Even though both silvers and pinks have spread throughout the lower river, there are a few tricks for limiting pink bycatch.

“If you want to use hardware or lures to target silvers then you might here pretty soon, not right now, but pretty soon, focus your efforts above the bridge or before that mass of pinks gets up there because pretty soon any hardware you throw out, you are just going to be going through so many pinks,” Pawluk said.

Fishermen can also target silvers with bait and eggs and look for areas where pinks don’t congregate.

“It is not like they are mixed in and holding with those giant schools of pinks that are behind every island and between every seam,” Pawluk said.

Rainbow trout fishing should continue to pick up through the summer and into the fall, said Lee Kuepper, co-owner of Alaska’s Angling Addiction.

“Trout season is upon us,” he said. “We’ve been catching quite a few fish and some nice fish mixed in.”

Trout beads are working now alongside flesh patterns, but beads should start to come in hotter as the days go on. Right now both sizes — newer large 10 to 12 millimeter or older 6 to 8 millimeter — work well, he said.
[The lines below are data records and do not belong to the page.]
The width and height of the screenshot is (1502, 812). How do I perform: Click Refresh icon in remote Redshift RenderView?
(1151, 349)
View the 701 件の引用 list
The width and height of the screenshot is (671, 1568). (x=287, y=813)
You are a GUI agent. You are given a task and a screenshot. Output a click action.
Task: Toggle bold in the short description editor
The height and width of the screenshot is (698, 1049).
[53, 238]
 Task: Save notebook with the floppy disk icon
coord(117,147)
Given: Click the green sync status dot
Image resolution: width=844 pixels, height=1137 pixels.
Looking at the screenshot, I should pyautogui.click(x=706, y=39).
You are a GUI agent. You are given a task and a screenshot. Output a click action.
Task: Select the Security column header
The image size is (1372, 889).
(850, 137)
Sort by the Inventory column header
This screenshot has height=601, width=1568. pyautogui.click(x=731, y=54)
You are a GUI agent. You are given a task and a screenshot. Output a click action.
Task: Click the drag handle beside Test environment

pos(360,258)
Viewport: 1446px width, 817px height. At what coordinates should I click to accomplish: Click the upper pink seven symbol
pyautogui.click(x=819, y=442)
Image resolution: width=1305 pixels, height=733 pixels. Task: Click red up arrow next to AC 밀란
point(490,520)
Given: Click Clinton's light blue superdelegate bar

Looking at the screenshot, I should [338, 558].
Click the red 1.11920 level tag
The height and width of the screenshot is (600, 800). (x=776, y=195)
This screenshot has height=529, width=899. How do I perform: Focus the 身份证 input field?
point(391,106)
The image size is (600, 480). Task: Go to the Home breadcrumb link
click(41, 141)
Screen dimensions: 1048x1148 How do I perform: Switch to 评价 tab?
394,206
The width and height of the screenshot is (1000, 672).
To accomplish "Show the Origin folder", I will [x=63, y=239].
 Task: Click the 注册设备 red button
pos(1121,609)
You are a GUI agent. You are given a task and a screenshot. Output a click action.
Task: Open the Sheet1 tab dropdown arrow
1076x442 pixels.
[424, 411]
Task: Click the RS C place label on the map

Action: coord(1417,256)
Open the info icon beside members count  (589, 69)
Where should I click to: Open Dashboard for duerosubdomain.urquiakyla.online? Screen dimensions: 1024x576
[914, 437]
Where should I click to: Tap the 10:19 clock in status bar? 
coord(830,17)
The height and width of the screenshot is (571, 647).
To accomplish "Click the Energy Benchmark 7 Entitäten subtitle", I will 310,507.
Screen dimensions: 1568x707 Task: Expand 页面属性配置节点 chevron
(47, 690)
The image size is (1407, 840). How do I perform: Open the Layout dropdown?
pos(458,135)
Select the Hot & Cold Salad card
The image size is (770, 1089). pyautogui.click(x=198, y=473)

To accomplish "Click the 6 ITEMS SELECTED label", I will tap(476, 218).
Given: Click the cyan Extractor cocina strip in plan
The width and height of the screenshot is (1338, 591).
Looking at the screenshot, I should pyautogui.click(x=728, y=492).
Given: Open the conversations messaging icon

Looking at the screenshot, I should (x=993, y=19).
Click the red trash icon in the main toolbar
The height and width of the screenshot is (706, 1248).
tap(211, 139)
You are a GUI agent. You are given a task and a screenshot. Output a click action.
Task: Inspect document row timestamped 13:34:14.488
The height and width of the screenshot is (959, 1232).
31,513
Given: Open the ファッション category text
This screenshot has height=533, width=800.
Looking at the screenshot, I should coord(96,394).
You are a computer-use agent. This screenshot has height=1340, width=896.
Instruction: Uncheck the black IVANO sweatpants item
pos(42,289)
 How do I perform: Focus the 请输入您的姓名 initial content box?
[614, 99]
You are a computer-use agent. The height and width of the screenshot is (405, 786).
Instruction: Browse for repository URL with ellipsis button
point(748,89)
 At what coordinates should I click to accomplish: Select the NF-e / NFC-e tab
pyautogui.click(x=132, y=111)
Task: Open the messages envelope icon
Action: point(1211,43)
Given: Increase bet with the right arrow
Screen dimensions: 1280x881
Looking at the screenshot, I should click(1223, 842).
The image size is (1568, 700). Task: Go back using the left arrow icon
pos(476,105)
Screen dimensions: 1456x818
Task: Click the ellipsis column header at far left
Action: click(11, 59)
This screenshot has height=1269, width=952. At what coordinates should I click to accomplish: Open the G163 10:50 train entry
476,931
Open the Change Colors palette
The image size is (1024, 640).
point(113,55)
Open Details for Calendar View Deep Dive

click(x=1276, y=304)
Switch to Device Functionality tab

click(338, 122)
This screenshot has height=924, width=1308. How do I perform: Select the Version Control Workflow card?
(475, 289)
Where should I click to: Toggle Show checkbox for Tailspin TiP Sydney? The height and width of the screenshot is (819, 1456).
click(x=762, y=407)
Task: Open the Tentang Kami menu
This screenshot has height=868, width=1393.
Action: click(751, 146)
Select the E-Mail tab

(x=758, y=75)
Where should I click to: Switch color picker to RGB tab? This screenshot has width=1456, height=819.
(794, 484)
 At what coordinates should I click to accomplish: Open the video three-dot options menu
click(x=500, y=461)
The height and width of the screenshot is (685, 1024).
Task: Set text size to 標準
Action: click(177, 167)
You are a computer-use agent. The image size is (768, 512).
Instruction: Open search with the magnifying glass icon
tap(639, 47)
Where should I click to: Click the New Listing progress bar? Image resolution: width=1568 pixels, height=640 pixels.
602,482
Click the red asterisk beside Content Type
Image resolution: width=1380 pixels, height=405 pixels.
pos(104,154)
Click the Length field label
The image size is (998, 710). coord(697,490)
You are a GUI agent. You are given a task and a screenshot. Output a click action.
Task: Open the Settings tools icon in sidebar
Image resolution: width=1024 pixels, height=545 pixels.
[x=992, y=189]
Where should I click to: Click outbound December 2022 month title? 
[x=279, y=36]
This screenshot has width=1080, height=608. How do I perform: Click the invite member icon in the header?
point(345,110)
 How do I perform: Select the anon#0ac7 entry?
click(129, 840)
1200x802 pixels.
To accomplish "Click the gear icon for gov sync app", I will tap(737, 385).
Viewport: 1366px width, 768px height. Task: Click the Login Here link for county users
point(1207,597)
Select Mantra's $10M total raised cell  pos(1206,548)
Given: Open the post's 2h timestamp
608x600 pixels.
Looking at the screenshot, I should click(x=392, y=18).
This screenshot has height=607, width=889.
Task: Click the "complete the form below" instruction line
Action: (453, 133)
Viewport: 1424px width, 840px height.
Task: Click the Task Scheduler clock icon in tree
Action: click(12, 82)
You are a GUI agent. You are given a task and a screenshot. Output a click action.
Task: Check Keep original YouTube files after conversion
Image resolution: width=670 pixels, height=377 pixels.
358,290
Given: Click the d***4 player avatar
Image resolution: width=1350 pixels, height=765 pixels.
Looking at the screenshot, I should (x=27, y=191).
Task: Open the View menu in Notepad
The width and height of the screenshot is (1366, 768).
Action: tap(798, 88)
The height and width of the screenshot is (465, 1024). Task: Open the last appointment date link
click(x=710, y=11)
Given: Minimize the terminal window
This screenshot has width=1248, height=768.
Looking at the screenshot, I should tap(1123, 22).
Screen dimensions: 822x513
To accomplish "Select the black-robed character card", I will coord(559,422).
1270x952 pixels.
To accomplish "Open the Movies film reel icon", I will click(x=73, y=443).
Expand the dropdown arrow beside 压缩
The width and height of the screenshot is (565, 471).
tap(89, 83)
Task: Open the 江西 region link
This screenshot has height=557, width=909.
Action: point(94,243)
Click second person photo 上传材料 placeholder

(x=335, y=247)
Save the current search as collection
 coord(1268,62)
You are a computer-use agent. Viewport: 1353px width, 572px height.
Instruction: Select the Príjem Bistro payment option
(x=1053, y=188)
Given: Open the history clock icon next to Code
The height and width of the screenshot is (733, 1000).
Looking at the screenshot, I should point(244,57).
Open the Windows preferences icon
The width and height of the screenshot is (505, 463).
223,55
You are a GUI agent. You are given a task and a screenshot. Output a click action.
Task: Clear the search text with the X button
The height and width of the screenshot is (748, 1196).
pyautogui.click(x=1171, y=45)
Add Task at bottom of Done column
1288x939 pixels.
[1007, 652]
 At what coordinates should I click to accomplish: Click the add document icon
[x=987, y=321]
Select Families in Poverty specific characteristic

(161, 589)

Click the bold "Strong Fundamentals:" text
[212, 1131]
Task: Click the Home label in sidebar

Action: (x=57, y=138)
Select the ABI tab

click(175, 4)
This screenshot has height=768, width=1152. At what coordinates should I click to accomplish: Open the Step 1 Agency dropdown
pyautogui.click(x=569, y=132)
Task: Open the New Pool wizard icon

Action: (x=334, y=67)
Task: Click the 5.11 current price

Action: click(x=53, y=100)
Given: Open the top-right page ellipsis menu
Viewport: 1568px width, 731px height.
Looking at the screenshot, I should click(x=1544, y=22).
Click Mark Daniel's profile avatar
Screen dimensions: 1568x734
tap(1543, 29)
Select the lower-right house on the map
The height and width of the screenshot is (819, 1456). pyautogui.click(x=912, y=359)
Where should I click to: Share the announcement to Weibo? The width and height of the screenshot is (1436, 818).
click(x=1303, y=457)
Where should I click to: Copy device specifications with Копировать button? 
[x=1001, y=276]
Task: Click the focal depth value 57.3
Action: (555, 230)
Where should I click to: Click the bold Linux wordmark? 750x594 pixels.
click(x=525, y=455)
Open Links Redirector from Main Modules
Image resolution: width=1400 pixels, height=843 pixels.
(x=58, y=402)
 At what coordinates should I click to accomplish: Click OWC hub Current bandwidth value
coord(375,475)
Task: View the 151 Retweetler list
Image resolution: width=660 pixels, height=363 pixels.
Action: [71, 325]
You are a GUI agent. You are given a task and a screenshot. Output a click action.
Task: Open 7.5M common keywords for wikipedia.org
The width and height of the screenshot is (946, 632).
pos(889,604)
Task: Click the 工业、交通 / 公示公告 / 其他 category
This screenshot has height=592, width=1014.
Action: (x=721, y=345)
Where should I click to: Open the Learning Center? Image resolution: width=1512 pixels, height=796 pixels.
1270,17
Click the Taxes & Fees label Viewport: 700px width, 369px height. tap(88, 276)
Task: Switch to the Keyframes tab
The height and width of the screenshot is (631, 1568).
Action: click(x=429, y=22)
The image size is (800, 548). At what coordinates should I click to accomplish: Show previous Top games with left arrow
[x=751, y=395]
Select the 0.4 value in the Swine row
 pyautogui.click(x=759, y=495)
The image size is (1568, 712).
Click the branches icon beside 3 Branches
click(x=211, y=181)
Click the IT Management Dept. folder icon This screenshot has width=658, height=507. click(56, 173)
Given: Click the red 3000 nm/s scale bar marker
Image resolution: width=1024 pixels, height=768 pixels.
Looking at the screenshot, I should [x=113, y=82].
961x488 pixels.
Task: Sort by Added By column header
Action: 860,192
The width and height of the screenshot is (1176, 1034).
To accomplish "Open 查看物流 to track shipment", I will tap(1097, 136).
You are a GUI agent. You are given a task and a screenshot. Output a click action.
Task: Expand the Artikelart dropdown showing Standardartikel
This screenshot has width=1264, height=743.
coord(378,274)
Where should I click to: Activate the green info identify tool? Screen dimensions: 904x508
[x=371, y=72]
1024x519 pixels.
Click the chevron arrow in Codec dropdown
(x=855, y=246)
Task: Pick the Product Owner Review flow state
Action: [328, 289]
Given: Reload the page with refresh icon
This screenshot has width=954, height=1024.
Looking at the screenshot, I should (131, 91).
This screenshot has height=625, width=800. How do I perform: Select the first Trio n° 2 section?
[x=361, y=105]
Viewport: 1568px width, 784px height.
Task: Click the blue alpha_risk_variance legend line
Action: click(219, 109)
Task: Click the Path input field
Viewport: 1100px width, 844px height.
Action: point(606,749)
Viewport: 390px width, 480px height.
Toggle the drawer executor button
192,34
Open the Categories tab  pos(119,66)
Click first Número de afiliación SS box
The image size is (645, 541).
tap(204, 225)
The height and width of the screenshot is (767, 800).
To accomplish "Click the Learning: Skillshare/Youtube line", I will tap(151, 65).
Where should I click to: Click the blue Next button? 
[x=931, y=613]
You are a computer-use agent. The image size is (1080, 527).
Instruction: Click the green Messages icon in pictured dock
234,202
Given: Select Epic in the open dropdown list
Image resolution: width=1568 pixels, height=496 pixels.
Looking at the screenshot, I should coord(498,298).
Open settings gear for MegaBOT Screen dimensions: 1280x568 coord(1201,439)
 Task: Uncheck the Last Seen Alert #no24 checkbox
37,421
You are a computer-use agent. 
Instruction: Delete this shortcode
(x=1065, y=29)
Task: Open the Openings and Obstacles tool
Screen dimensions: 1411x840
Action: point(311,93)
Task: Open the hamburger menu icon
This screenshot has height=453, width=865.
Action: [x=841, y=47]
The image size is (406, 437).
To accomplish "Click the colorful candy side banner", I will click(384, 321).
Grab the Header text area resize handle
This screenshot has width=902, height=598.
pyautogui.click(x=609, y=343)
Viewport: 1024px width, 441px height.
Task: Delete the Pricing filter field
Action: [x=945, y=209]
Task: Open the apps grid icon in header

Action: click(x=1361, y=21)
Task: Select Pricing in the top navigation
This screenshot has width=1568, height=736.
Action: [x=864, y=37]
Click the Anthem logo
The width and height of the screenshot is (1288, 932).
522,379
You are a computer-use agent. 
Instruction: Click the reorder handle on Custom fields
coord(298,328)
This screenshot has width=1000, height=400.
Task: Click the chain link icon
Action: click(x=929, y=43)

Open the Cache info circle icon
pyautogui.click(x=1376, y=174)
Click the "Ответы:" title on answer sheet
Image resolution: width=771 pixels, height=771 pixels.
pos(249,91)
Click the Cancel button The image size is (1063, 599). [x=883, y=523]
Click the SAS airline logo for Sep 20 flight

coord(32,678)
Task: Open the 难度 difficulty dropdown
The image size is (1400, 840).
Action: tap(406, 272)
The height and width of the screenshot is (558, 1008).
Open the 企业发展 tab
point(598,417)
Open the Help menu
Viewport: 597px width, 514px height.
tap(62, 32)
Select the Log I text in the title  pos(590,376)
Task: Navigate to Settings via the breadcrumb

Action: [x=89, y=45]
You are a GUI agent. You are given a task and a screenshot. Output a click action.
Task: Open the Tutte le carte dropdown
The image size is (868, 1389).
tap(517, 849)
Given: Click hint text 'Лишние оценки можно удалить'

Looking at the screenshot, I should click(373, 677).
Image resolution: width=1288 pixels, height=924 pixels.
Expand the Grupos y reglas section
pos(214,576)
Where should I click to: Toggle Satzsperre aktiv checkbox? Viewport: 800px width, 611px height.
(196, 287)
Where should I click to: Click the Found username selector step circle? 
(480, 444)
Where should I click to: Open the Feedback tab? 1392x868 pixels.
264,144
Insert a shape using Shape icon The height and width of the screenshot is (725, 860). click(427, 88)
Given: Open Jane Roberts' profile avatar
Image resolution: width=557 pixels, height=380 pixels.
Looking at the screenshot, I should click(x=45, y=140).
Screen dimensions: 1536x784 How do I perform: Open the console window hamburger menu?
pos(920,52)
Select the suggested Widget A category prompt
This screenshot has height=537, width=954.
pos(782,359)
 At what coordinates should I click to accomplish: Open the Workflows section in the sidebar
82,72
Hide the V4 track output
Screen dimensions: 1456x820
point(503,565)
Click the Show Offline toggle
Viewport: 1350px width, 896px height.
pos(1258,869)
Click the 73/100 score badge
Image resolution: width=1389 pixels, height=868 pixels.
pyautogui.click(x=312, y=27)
“We’ve had some good ones, nothing over the 30 inch mark but definitely some ones that are up there,” he said. “I think it is going to be a good year for trout, especially with all these pinks that are going to start coming in here and all the eggs and the flesh that are in the water.”

Right now anglers can try fishing dry flies on the upper section of the river during the heat of the day in slower moving water areas around eddies, behind rocks, or anywhere insects might land.

“You do see fish coming up to hit the dry flies but for most part people stick with what they know and stick with beads and flesh,” Kuepper said. “Dry flies are definitely an over-looked area.”

Quartz Creek is also fishing well, but is not quite to its peak. Kuepper said that should come in another week or so.

“But it would be a good time to go out there and get away from some of the people before they get in there,” he said.